Bitte bearbeiten:
(1) Erläutern Sie anhand des Forumsauszugs zum KDE-Tastaturlayout in ein bis drei Sätzen, weshalb AmonAmarth Meta-Ebuilds für vorteilhaft hält.
(2) Führen Sie den Forumsauszug zum KDE-Tastaturlayout im Anschluss an seinen letzten Satz fort.

Auszug:
***
Jetzt funktioniert fast alles so wie vorher, ausser das Tastaturlayout. Ich habe ploetzlich eine englische Tastaturbelegung. Im KDE-Kontrollzentrum kann ich es nicht mehr umstellen (oder ich finde es nicht). In welchem split-Ebuild befindet sich diese Funktion?

EDIT

Hat sich erledigt. Ich habe das Paket kdebase-meta installiert. Damit habe ich wieder den Stand von vorher.

----------

## cryptosteve

Ich stehe gerade vor dem selben Problem, möchte aufs Meta-Paket aber verzichten. Falls noch jemandem etwas zum Fundort vom Tastaturlayout einfällt ... dann würd ich's gerne emergen.  :Smile: 

----------

## cryptosteve

Ok, ich habs mir selbst aus dem kdebase-meta rausgesucht. kde-base/kxkb heißt das Ding.

Für die Suchmaschinen: gentoo kde kontrollzentrum kein tastaturlayout layout split ebuilds

----------

## AmonAmarth

ich wüsste in dem punkt mal gerne was gegen irgendwelche meta ebuild spricht? kde-meta und kdebase-meta macht bei weitem weniger probleme wegen blockenden packeten als die monolithischen ebuils, aus dem grund ist unser netter distributor gentoo ja acuh ab kde-4 komplett auf meta packete was kde angeht umgestiegen, selbst qt-4.4 ist inzwischen gesplittet, bei xorg hat dies acuh keinen abbruch getan, im gegenteil, dadurch konnten fehler bei versionprobleme besser erkannt werden!
***
(Datensätze aus einer Datensammlung)
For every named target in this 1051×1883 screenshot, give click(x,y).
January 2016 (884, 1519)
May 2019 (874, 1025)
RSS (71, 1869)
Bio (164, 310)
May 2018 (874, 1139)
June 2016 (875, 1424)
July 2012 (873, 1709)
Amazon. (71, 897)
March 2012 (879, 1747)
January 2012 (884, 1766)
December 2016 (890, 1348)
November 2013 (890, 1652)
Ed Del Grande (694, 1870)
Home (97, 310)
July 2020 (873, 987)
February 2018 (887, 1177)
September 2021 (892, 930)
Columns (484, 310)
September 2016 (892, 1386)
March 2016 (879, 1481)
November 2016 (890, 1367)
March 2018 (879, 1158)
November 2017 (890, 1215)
***
Antworten nacheinander:
(1) AmonAmarth zufolge verursachen kde-meta und kdebase-meta bei weitem weniger Probleme mit blockierenden Paketen als die monolithischen Ebuilds. Aus diesem Grund sei Gentoo ab KDE 4 bei KDE vollständig auf Meta-Pakete umgestiegen. Zudem hätten sich durch die Aufteilung, etwa bei Xorg, Fehler bei Versionsproblemen besser erkennen lassen.

(2)
----------

## Finswimmer

Wenn du *-meta installierst, installierst du alles, das ist in den meisten Fällen unnötig.

Deshalb habe ich alles per Hand installiert, denn den Kartoffelgnilch brauche ich nicht, wohl aber Minesweeper  :Wink: 

Ich denke, dass Steve` das genauso sieht.

Splitted Packages an sich sind super. Wenn man nur einen Fehler in einem Paket lösen will, muss nicht alles neugebaut werden.

Tobi

----------

## cryptosteve

Finswimmer, Full ACK.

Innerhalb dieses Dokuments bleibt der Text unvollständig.